Einstein's Theory of Relativity Explained Simply
Relativity sounds complicated. But Einstein himself believed any physics idea that couldn't be explained simply hadn't been understood well enough. Here's the core of it.
What problem does special relativity solve?
It resolves a contradiction: the speed of light is constant (measured as about 300,000 km/s) regardless of how fast the observer is moving. This seems impossible if you think of speed the way Newton did — as something that adds and subtracts. Einstein's answer: space and time are not fixed. They bend to keep light speed constant.
What is time dilation?
If you travel very fast, time slows down for you relative to someone who is stationary. This is not a metaphor — it is a measurable physical fact. GPS satellites experience time differently than clocks on Earth's surface, and engineers account for this in the satellite's software. At everyday speeds the effect is negligible; near light speed it becomes extreme.

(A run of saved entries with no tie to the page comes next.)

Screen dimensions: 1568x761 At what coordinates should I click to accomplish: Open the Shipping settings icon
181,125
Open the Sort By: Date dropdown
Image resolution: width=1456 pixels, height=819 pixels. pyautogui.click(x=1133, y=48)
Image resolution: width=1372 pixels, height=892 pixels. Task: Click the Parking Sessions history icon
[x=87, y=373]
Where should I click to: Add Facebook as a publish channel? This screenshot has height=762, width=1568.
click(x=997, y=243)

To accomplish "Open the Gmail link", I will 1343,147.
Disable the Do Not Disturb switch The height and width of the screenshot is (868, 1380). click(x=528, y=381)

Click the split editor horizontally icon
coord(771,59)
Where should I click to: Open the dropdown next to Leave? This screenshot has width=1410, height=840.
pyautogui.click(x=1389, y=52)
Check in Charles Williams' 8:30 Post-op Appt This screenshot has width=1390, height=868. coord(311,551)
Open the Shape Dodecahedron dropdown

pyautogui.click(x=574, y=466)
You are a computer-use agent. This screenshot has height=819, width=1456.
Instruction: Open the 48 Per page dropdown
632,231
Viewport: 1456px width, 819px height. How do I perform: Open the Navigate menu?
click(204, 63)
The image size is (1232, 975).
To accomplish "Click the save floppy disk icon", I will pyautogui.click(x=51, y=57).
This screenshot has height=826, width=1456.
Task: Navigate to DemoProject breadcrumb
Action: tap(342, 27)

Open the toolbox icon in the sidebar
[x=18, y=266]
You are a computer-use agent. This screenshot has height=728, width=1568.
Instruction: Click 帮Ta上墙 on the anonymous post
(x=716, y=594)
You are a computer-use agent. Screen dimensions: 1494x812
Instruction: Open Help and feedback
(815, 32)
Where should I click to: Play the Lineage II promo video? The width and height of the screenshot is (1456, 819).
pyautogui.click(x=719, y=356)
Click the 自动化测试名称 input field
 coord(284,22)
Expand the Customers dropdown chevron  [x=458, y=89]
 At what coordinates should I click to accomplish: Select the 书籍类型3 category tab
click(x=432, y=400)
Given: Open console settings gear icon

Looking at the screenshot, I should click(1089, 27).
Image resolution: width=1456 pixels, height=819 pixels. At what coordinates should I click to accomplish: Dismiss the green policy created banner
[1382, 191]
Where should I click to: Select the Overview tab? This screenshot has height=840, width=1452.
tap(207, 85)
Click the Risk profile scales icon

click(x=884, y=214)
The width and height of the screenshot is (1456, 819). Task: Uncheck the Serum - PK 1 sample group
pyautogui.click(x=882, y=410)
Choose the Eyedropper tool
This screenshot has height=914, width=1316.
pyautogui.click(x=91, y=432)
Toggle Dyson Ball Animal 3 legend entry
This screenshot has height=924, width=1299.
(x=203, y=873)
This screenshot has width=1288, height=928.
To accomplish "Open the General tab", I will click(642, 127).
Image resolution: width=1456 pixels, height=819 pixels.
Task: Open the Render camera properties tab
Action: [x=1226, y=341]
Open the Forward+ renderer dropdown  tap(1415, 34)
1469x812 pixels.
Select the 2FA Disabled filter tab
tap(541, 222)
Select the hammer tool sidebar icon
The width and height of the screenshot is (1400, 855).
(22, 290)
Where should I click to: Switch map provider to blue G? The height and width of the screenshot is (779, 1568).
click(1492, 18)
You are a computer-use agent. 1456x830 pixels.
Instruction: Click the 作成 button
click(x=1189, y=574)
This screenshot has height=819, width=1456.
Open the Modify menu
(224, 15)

What is the most important idea in general relativity?
General relativity extends special relativity to acceleration and gravity. The key insight: gravity is not a force pulling objects together. It is the curvature of spacetime caused by mass. Massive objects (like the Sun) bend the fabric of spacetime around them, and other objects (like planets) follow that curvature. What looks like gravitational attraction is actually objects following the straightest possible path through curved space.
How has general relativity been confirmed?
Multiple ways. In 1919, observations during a solar eclipse confirmed that light bends around the Sun, exactly as general relativity predicted. Gravitational waves — ripples in spacetime from colliding black holes — were directly detected by LIGO in 2015, over a century after Einstein predicted them. GPS systems require relativistic corrections to work.
Why does any of this matter?
Beyond GPS, relativity underlies our understanding of black holes, the Big Bang, and the large-scale structure of the universe. It is not an abstract curiosity — it is the framework within which modern cosmology operates.